■ Task prompt
Write out only the lines from the line containing "Image resolution: width=936" to the end of the listing below, both included, exactly as they stand. Drop the pictures.

■ Input data
· · · ·

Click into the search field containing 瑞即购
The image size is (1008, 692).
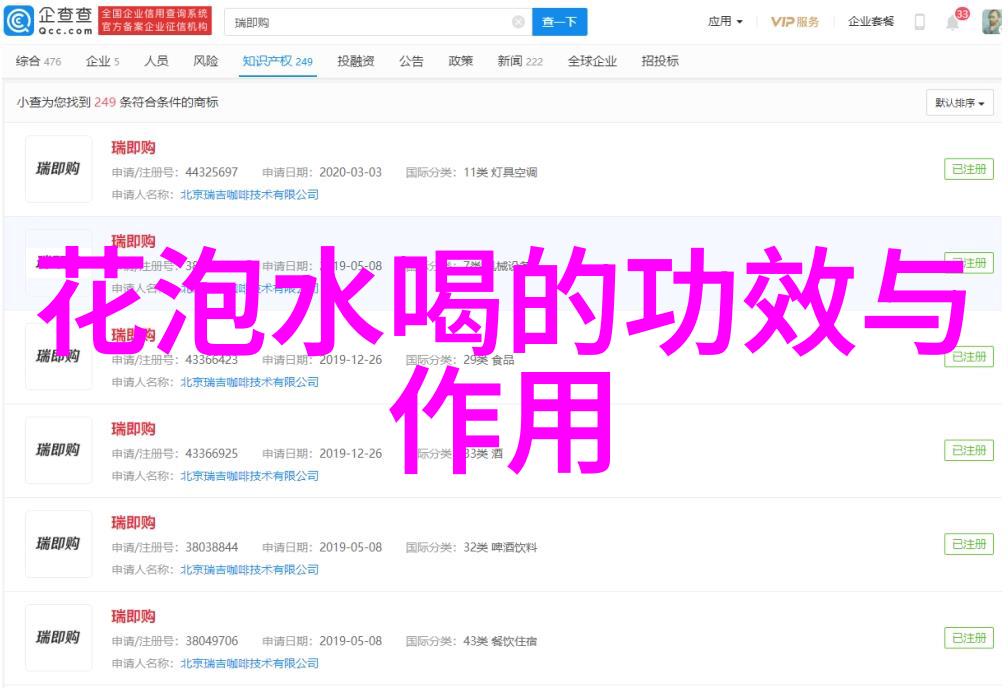click(x=370, y=22)
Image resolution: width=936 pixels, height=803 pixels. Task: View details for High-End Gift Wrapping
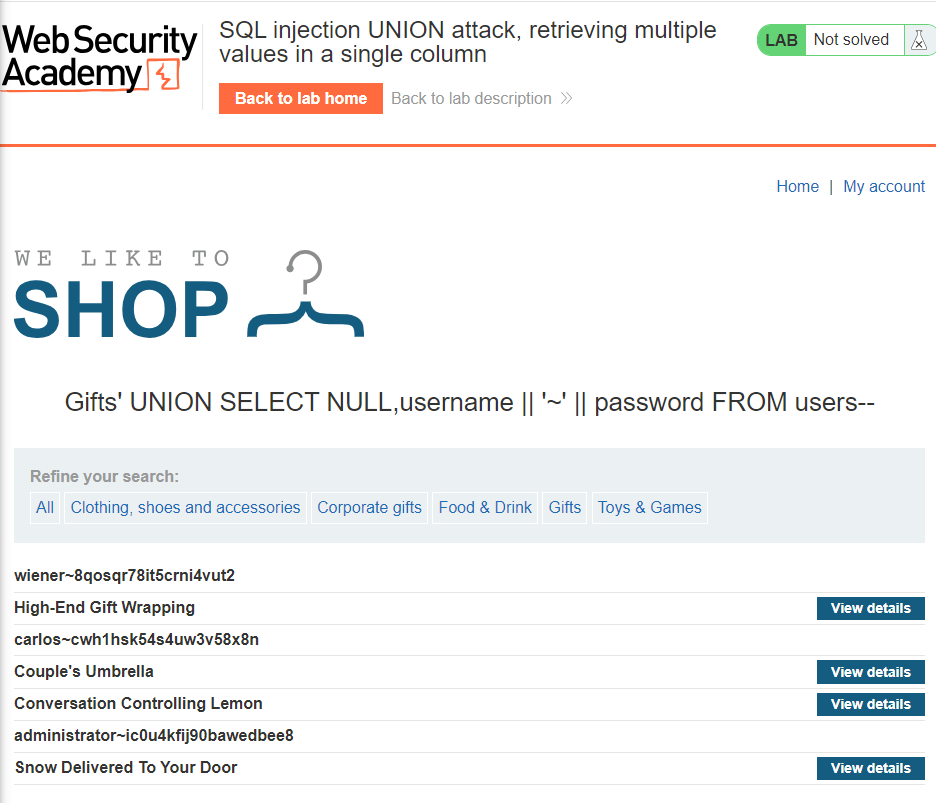(x=870, y=608)
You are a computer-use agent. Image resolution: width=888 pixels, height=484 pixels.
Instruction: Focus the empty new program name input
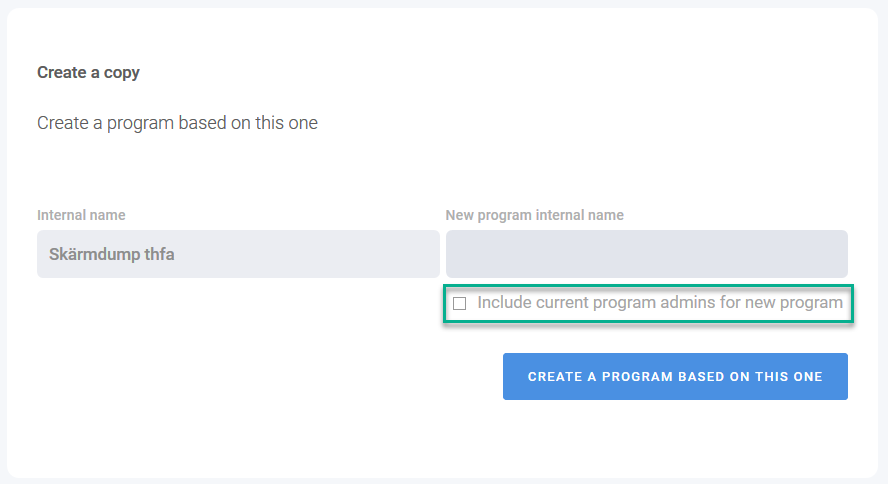coord(646,254)
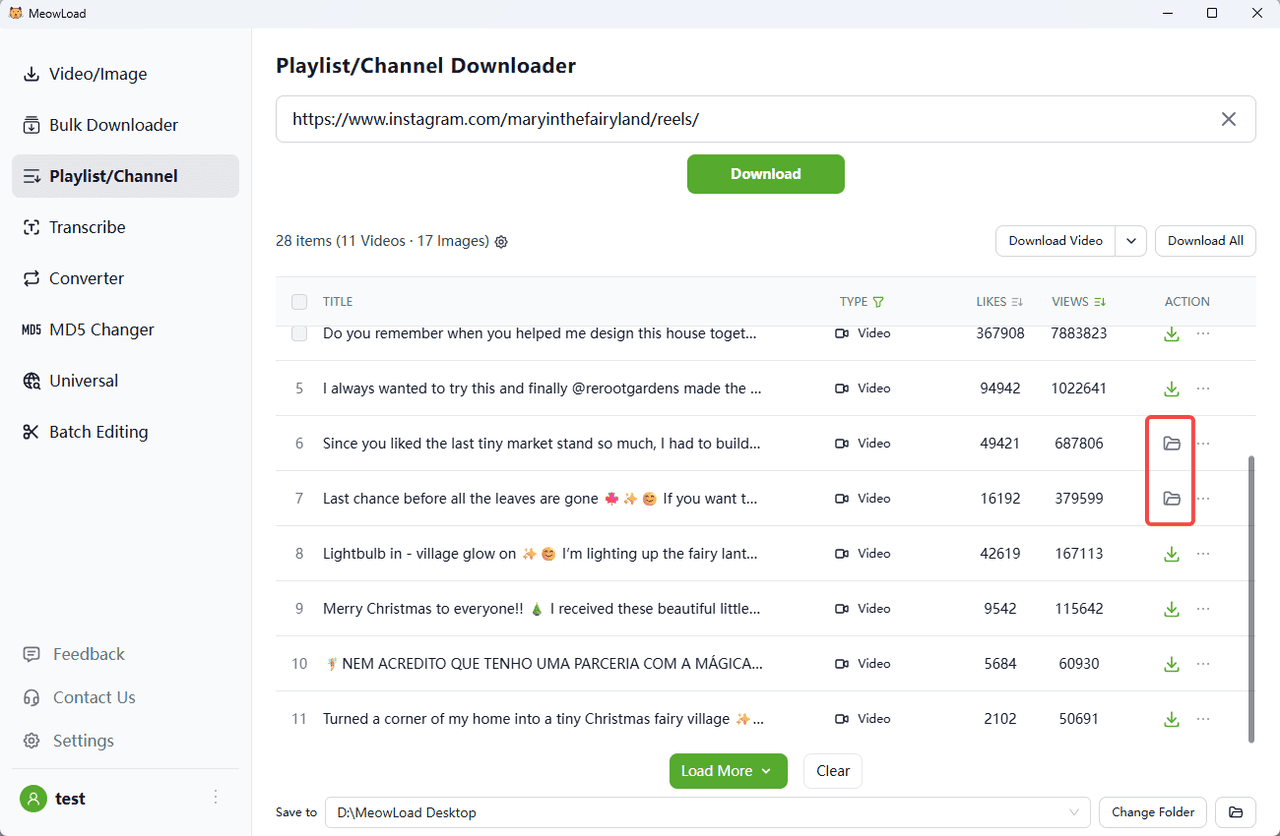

· · · ·

■ Result
Image resolution: width=936 pixels, height=803 pixels. Task: View details for High-End Gift Wrapping
(x=870, y=608)
You are a computer-use agent. Image resolution: width=888 pixels, height=484 pixels.
Instruction: Focus the empty new program name input
coord(646,254)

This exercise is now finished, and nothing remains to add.